К Бернарду Фармеру, на которого, по словам Кармен, сказанным в первый же вечер, я будто бы походил, я всегда испытывал симпатию, хотя не был с ним знаком. Благодаря этому человеку я привлек внимание Кармен. Позднее среди многих сотен пыльных фотографий, покоившихся в комоде в ее спальне и в ящиках секретера в гостиной, я обнаружил несколько его фотографий. Тщетно я разглядывал его в лупу, - я не мог уловить между нами ни малейшего сходства. Блондин с очень светлыми глазами. Руки его разглядеть было почти невозможно.
Я спросил Кармен, в чем состоит сходство. Но она не хотела рассматривать эти фотографии.

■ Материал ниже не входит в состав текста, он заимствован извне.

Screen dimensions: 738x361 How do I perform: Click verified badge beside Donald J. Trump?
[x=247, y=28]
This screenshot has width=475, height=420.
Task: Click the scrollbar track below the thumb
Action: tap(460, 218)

- Говорю тебе, он на тебя похож...
Тон не допускал возражений. Из людей, ее окружавших, только один Рокруа познакомился с Фармером раньше, чем она, - дружба Рокруа и Люсьена Блена началась еще до того, как Блен женился на Кармен. Рокруа мог знать, действительно ли Фармер был на меня похож. Когда я его об этом спросил, он мгновение колебался:
- Это она вам сказала?
- Да.
- Внешне он совсем не походил на вас, но я понимаю, что она имела в виду...

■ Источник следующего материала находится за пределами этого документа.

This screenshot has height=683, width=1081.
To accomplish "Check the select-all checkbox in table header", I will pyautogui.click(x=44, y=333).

Мы ждали Кармен в гостиной - Рокруа, Гита и я. Май, восемь часов вечера, а Кармен все еще не проснулась.
- Вы напоминаете ей Фармера общей... общей атмосферой, что ли... понимаете?
Я совершенно не понимал.
- Она познакомилась с Фармером, когда ей было девятнадцать... Он был первым мужчиной в ее жизни... Фармер и познакомил ее с Люсьеном Бленом...
Рокруа наклонился ко мне и, понизив голос, добавил:
- Не знаю, конечно... Но вы напоминаете ей ее молодость... Вот она и связала вас с Фармером... Да... Думаю, в этом все дело...
Потом он обернулся к сидящей на диване Гите:
- Верно, Жип?
Это "Верно, Жип?", столь часто вклинивавшееся в его речь, он произносил машинально, привычно, как стряхивают пепел с сигареты.
Нынче вечером в квартире Рокруа так жарко, что капли пота стекают с моего подбородка на большие листы нелинованной почтовой бумаги. Иногда, капнув на какое-то слово, они сливаются с синими чернилами, так что я и в самом деле пишу эти строки своим потом. Фармер. С тех пор прошло двадцать лет, но я как сейчас слышу голос Рокруа, говорящего: "Первый мужчина в ее жизни". И мне хочется, чтобы этим вечером Фармер стал для меня чем-то большим, нежели просто воспоминание о выцветшей фотографии. В конце концов, я его сын.